# A robust Hotelling test…

July 12, 2010
By

Recently I was in need of testing a mean vector. I wrote a few lines of code in R and had it done perfectly. Hotelling test is one of the least interesting test to me. never really figured out why…

At that time I had some time to search more about it. One of the most common things to search for a test is a robust version of it (at least that’s what I search for!). A little search in the 3rd page of google results leads to the following :

### One-sample and two-sample robust Hotelling tests with fast and robust bootstrap

The classical Hotelling test for testing if the mean equals a certain value or if two means are equal is modiﬁed into a robust one through substitution of the empirical estimates by the MM-estimates of location and scatter. The MM-estimator, using Tukey’s biweight function, is tuned by default to have a breakdown point of 50% and 95% location efﬁciency. This could be changed through the control argument if desired.

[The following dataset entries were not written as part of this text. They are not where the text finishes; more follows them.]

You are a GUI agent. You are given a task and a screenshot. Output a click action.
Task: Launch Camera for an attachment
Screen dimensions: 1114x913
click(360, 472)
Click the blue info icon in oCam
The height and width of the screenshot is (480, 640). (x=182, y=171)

### Robust Hotelling T2 test

Performs one and two sample Hotelling T2 tests as well as robust one-sample Hotelling T2 test.

The first uses MM and S estimators while the latter a Minimum Covariance Determinant one. You can get info on those on the links in the end of the post. What might be crucial to you is that MM/S estimators would be more time comsuming compared to MCD. A little demonstation is the following..

library(rrcov)
data(delivery)
delivery.x <- delivery[,1:2]
T2.test(delivery.x)
#
#     One-sample Hotelling test
#
# data:  delivery.x
# T^2 = 21.0494, df1 = 2, df2 = 23, p-value = 6.365e-06
# alternative hypothesis: true mean vector is not equal to (0, 0)'
#
# sample estimates:
#               n.prod distance
# mean x-vector   8.76   409.28
t0<-Sys.time()
T2.test(delivery.x, method="mcd")
#
#     One-sample Hotelling test (Reweighted MCD Location)
#
# data:  delivery.x
# T^2 = 37.701, df1 = 2.000, df2 = 9.146, p-value = 3.829e-05
# alternative hypothesis: true mean vector is not equal to (0, 0)'
#
# sample estimates:
#                n.prod distance
# MCD x-vector 6.190476 309.7143
Sys.time()-t0
# Time difference of 0.04200006 secs
library(FRB)
t0<-Sys.time()
FRBhotellingMM(delivery.x)
# One sample Hotelling test based on multivariate MM-estimates
# (bdp = 0.5, eff = 0.95)
# data:  delivery.x
# T^2_R =  84.59
# p-value =  0.0022
# Alternative hypothesis : true mean vector is not equal to ( 0 0 )
Sys.time()-t0
# Time difference of 4.859 secs

Time consuming as it may is I would stick with the Bootstrap method. What would you do?

Roelant, E., Van Aelst, S., and Willems, G. (2008), “Fast Bootstrap for Robust Hotelling Tests,” COMPSTAT 2008: Proceedings in Computational Statistics (P. Brito, Ed.) Heidelberg: Physika-Verlag, to appear.

Willems G., Pison G., Rousseeuw P. and Van Aelst S. (2002), A robust hotelling test, Metrika, 55, 125–138.